■ **TASK TO CARRY OUT**: Your answer must be the lines of the entries below, exactly as written, from the first line through the line containing "1280x591 pixels.".

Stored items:
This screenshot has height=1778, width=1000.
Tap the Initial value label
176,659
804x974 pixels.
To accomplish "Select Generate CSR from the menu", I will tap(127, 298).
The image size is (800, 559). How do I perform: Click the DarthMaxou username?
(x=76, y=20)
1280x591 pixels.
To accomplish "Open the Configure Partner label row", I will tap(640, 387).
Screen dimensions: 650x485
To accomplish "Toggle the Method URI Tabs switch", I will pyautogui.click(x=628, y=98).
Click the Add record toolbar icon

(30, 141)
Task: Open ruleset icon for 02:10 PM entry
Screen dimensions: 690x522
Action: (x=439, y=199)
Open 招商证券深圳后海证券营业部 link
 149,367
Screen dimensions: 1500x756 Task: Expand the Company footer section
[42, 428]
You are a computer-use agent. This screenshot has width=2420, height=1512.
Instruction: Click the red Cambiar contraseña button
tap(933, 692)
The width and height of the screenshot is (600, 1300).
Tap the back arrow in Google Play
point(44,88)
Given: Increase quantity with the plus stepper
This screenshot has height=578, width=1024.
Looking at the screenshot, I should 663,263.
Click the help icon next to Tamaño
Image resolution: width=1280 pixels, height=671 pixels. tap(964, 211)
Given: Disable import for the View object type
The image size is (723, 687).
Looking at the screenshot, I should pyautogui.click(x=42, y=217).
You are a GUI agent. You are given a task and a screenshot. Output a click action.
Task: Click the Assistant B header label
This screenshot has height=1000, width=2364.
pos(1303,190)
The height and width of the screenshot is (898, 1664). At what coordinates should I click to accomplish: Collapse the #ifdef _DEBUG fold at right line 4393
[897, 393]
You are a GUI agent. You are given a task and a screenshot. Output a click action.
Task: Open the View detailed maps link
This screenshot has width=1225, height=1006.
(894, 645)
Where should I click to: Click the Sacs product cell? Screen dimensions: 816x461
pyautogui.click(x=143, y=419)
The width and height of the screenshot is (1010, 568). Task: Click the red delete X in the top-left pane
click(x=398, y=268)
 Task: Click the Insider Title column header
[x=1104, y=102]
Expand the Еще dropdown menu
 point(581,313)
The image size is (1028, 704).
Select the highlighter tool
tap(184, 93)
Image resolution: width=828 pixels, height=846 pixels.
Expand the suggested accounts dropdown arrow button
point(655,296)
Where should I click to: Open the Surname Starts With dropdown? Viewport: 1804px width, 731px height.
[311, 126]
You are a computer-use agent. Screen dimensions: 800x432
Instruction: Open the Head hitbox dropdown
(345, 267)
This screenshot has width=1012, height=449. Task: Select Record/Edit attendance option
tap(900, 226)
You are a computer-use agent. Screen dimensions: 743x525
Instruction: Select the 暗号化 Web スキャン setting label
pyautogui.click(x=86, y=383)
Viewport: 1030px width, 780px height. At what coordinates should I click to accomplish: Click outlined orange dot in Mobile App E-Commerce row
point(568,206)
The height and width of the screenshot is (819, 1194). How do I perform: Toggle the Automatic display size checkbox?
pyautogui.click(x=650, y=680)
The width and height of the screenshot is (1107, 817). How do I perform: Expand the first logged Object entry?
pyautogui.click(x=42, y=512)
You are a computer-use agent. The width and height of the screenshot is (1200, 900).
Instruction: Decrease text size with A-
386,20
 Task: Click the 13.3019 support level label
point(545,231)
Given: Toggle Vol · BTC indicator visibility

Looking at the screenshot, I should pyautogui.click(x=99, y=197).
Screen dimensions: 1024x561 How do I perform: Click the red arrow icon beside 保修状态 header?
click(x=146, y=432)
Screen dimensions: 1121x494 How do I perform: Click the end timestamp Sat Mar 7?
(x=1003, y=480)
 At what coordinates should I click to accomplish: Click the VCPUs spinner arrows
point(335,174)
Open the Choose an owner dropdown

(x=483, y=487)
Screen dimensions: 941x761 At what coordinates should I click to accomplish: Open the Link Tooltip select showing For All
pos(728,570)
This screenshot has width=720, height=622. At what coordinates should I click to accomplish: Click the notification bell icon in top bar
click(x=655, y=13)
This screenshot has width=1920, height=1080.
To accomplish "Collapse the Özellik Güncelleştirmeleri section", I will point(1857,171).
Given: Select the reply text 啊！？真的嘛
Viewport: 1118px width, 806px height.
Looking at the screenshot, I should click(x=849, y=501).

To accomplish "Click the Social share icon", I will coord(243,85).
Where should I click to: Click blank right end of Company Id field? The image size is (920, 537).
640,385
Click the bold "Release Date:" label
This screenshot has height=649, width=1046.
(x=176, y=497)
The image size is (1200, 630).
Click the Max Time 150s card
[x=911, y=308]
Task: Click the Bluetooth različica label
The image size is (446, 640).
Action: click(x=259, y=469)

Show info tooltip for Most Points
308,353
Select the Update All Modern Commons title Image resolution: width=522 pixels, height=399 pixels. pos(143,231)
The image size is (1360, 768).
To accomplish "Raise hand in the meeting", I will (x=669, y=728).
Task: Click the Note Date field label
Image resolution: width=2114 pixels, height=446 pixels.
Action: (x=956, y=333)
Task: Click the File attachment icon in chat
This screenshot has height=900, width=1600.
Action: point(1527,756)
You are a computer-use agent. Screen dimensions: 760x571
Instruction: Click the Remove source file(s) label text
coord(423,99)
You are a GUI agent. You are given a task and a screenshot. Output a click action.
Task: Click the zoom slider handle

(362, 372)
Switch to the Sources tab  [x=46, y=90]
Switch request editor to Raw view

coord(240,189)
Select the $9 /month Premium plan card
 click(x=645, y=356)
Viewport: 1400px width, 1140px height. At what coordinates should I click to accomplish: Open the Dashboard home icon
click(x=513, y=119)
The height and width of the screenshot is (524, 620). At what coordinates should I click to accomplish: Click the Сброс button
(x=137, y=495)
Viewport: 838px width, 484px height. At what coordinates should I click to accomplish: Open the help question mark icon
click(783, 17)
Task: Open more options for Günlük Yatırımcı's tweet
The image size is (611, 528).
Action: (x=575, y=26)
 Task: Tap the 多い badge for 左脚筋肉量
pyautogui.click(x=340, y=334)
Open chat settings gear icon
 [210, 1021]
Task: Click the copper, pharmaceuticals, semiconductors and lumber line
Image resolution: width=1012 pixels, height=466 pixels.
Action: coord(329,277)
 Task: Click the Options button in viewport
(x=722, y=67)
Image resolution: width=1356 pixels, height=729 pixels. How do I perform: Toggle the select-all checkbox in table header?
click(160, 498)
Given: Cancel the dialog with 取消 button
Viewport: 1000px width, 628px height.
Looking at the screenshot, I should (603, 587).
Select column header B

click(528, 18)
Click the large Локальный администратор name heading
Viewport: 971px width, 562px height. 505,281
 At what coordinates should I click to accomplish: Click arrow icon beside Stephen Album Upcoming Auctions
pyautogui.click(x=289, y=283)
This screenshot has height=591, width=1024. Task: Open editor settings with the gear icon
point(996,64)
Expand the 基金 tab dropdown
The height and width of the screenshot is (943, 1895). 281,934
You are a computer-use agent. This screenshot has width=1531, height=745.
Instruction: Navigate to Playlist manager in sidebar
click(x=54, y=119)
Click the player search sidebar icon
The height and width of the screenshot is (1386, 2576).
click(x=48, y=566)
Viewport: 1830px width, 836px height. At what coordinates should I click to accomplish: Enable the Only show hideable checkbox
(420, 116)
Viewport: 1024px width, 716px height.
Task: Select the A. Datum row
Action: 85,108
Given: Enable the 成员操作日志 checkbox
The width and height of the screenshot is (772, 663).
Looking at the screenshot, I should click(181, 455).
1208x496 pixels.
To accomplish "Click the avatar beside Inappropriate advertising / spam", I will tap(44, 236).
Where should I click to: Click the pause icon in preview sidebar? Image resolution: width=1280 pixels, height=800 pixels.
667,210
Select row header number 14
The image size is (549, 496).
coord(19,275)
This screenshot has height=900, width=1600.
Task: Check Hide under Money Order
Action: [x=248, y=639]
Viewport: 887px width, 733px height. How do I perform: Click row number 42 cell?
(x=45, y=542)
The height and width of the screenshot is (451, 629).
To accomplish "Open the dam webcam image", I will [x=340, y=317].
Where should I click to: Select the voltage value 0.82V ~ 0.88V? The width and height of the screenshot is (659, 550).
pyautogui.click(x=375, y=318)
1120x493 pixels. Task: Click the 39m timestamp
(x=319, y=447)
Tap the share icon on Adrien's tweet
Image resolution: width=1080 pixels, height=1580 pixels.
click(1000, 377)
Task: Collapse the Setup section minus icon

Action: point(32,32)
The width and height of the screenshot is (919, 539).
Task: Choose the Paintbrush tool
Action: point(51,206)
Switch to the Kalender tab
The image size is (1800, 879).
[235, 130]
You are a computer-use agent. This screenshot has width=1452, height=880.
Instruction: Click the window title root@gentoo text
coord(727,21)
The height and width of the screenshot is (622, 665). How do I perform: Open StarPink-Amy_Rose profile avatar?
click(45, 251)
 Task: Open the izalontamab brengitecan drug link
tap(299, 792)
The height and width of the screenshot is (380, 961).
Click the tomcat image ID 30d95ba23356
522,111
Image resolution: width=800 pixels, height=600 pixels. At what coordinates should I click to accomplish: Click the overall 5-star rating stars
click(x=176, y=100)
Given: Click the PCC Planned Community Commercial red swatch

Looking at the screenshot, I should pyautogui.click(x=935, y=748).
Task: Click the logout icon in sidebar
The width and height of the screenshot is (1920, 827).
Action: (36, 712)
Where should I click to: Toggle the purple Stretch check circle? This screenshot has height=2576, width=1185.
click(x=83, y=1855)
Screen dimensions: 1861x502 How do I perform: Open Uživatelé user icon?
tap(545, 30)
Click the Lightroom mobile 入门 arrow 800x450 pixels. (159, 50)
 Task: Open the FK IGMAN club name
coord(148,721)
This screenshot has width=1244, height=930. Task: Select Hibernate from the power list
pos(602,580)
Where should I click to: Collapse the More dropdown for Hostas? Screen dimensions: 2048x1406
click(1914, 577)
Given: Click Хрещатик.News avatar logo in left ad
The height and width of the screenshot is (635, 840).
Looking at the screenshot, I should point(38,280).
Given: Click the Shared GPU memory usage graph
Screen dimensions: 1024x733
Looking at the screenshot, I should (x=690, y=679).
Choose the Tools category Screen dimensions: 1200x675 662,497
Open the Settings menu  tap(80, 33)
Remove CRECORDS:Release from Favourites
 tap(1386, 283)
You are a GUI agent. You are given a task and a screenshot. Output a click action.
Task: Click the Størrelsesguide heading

■ **WRITTEN SOLUTION**:
This screenshot has height=1778, width=1000.
Tap the Initial value label
176,659
804x974 pixels.
To accomplish "Select Generate CSR from the menu", I will tap(127, 298).
The image size is (800, 559). How do I perform: Click the DarthMaxou username?
(x=76, y=20)
1280x591 pixels.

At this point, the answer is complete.